Still, Gwenvael had moved carefully through the territories leading to his Northland destination. Olgeir the Wastrel controlled the Outerplains—the borderlands between the north and the south—as well as the territory overlapping the Reinholdt lands, and he’d never bothered to hide his outright hatred of Queen Rhiannon. He kept the truce, but not happily. And Gwenvael didn’t doubt for a minute what Olgeir would do if he caught one of Rhiannon’s male offsprings on his territory. Especially the one the Horde males referred to as “The Ruiner.”
The Lightnings moved past the cave, but one stopped, hovering in front of the entrance.
Gwenvael didn’t move or make a sound. He certainly didn’t charge the bastard. He wasn’t here to fight and he wasn’t a fool who thought he could take on a Lightning scout party and come out still intact.
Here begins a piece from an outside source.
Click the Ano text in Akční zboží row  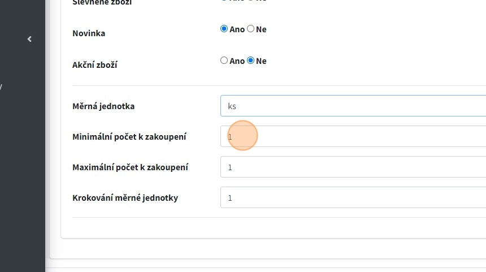click(x=237, y=61)
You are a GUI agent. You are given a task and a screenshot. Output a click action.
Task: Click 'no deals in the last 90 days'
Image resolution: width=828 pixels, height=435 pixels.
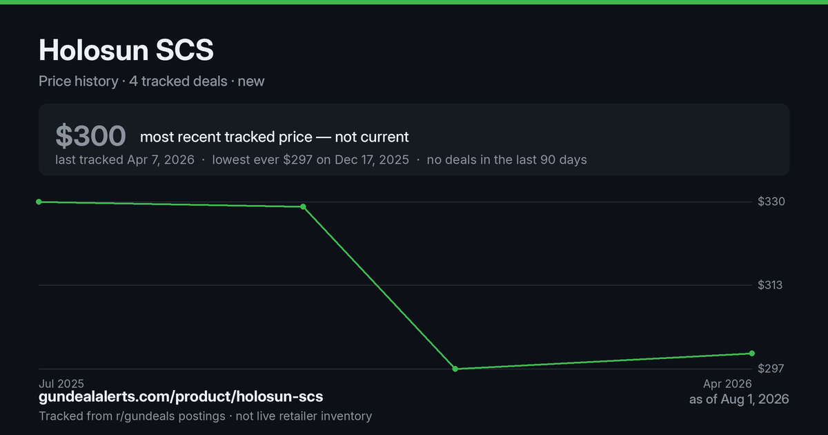coord(506,160)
The Lightning sniffed the air and inched a bit closer. As Gwenvael could smell the lightning inside the barbarian, the barbarian could scent the fire in Gwenvael.
So Gwenvael slowly lowered himself into a crouch, readying his body and flame to attack.
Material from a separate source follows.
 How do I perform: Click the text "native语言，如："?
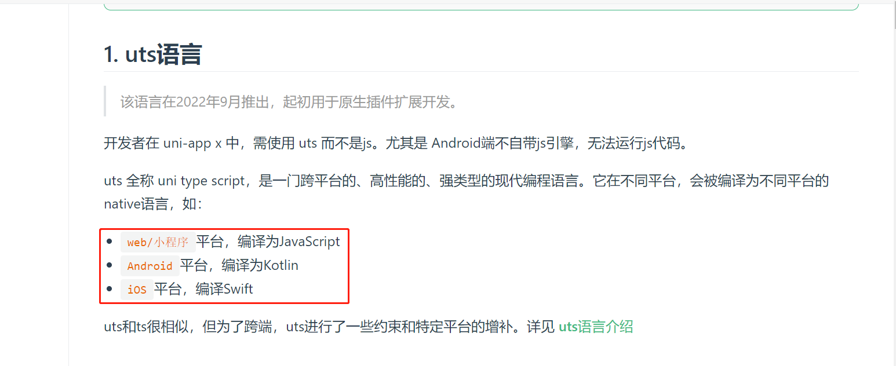click(154, 204)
The Lightning was mere inches from entering the cave when Gwenvael heard the caw of a crow overhead. The Northlands were simply inundated with crows, it seemed. And, at the moment, Gwenvael had never been so grateful, as the crow’s shit unceremoniously landed on the Lightning’s snout.
The dragon’s eyes crossed as he tried to see it and he snarled. “Why you little mother—”
“Come on, you idiot!” another voice yelled farther ahead. “Move!”
Wiping the shit from his face, the Lightning followed after his comrades.
Letting out a sigh, Gwenvael stood at the very edge of the cave and looked up at the crows overhead. There had to be hundreds of them making good use of the limbs and vines that protruded from the mountain’s rock face.
“Thank you for that,” he offered kindly. And in answer, another crow unloaded itself, and Gwenvael hastily stepped back. “Oy, you tiny bastards! Watch the hair!”
When all those damn birds began to laugh at him, he was not pleased.